UMA VEZ MINHA IRMÃZINHA encontrou um ninho abandonado de gansos selvagens e dentro dele havia quatro ovos. Eu pensei que tiráramos a sorte grande, pois ovos são uma raridade no Distrito 7. Tive que implorar para Dahlia, e posteriormente ameaçar enfiar sua cabeça em um buraco tão fundo que ela acabaria morrendo com minhocas entrando pela boca, até que finalmente a convenci a me entregar os ovos para fazer uma bela omelete para nós duas. Percebi o meu erro assim que quebrei a fina casca e despejei o conteúdo na vasilha. O cheiro de ovo podre é notavelmente desagradável, até mesmo pior do que a gororoba que servem uma vez por semana na escola, e me fez derrubar tudo no chão.

O mesmo odor pungente está em todo lugar, tornando-se levemente mais intenso quando o prato de metal chega a seu destino. Não é insuportável, mas não nego que dá náuseas. O problema é: de onde ele vem?

O sol brilha no céu azul com escassas nuvens aqui e ali, momentaneamente ofuscando minha visão. A Cornucópia deve estar a uns cinquenta metros de distância ― o percurso até ela limitando-se a um chão plano de terra vermelha batida com alguns tufos assimétricos de grama. Os suprimentos deixados pelos Idealizadores dos Jogos encontram-se todos amontoados em duas pilhas suspeitas, perto da boca do chifre dourado. Isso cheira a armadilha.

Olho ao redor para ter uma ideia do que enfrentarei nos próximos dias. Além dos jovens separados de modo equidistante existe uma densa floresta verde. À distância, não posso dizer se conheço as espécies das árvores, mas mesmo assim já sinto-me grata. Ao menos terei um bom esconderijo. Porque essa é uma vantagem muito útil dos tributos do meu distrito quando há vegetação abundante. A maior parte das crianças é colhida de lenhadores ― que é a maioria do distrito ―, portanto sabemos nos virar em um ambiente assim. Já ouvi dizer que tem pessoas de outros distritos que acham isso uma grande injustiça, mas não tenho o que reclamar. Melhor para mim.

Em meus flancos encontro dois tributos postos em seus respectivos pratos de metal. Um garoto magricelo do Distrito 5 em um lado e Sapphire McLean no outro.

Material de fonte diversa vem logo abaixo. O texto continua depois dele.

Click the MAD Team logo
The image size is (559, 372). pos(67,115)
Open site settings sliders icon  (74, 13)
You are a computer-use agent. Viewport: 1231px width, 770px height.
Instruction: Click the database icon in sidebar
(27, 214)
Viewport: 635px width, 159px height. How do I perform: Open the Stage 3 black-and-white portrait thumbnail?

Ao perceber que estou olhando para ela, a garota da pele manchada dá uma piscadela bem-humorada, sorrindo.

Volto minha atenção para as duas pilhas na Cornucópia, mas antes vislumbro o que há logo após a floresta. Montanhas. Eu deveria ignorá-las, uma vez que nem cogito a ideia de usá-las como refúgio, entretanto algo me deixa curiosa. A princípio não sei exatamente qual o motivo. É então que percebo. Há três montanhas no meu campo de visão. Uma à frente da Cornucópia, na direção norte. A segunda está no meu lado direito, a leste. Por fim, a última, no oeste da arena.

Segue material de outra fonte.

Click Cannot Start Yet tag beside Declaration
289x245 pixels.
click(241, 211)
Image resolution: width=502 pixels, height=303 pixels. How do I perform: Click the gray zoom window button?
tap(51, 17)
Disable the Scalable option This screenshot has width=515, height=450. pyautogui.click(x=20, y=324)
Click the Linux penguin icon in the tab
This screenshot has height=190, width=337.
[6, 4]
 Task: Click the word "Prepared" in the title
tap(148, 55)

Estreito os olhos para a Montanha Norte. Ela deve ser absurdamente alta para que eu possa vê-la daqui do chão. As árvores que circundam o chifre de ouro dificultam minha vista para o sopé da montanha, de modo que não sei dizer se há vegetação na superfície íngreme ou apenas rochas. Mas consigo enxergar o pico com facilidade. De tão longe, até parece um doce da Capital com o topo salpicado de açúcar branco e cristalino. Imagino ser neve. Essa conclusão me deixa ainda mais preocupada. O clima está quente demais para haver neve. Noto também que a montanha acaba de modo abrupto. É como se um machado gigantesco tivesse feito um corte perfeito, arrancando o topo rochoso e deixando-o plano.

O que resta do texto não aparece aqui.